● Document excerpt

= = =

# Re: On writing negative zero - with or without sign

James Giles writes:

But

Z = (Y - X)/A

and

Z = Y/A - X/A

are algebraically equivalent. Suppose (Y - X)/A underflows, but
neither Y/A or X/A underflows, and the sign bit wouldn't be set
for the difference.

If you expect algebraic equivalence to result in computational
equivalence you're *really* clueless about numerical computing.

Isn't the processor free to do that? You recently gave the example
of SQRT(X*X) being replaced by the equivalent ABS(X).

No float arithemetic always obeys the distributive or associative
rules. Fact of life. Live with it.

Assuming both the above result with a zero value of Z (of some
sign), they'll compare equal. That's more than you've any right
to expect.

You've raised yet another interesting concept: equality. Is a
negative zero equal to a positive zero?

Then the *actual* difference is approximately the same magnitude
as the error in the least accurately calculated of the two operands.
For nearly all calculations that's a lots bigger than zero.

You're assuming that the numbers are calculated. I had previously
given an example in which the numbers being differenced were
assigned, not calculated (or manipulated, to use my previous term).

And you *know* those assigned values are *infinitely* accurate?

I expect that two variables initialized to the same value will have
the same internal representation. That is

X = 1.0
Y = 1.0

X and Y better have the same internal representation. When you
difference them, I consider that to be an exact zero.

I'm astonished. What were the units of measure that you used
to find numerical constants that can be written in a finite decimal
literal, that convert *exactly* to a binary float representation,
and are *infinitely* accurate with some genuine physical meaning?

You're presupposing that I know the assigned values are infinitely
accurate. I never said that. All I said is that their internal
representations are the same, such that when you difference them,
you get an exact zero. Conversly, it's entirely possible that in

X = 1.000000000000000000000000000000000000000001
Y = 1.0

X and Y will have the same internal representation, thus the
difference would be an exact zero, yet their difference is
clearly not zero, and could be represented by the processor
(as +/- 1.0E-N, with the sign depending on which way you do
the differencing).

That's some feat! And, if you already know they're equal, why
are you subtracting them?

To demonstrate my concept of an exact zero. Nothing more. That is,
after all, what you asked about. Just trying to answer your question
in an understandable way.

= = =

● The request
In the post about negative zero, what expression is mentioned as being replaced by the equivalent ABS(X)?

● Data section
= = =

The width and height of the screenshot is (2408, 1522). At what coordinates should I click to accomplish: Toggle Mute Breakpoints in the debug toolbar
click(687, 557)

= = =

● Response to this exercise
SQRT(X*X)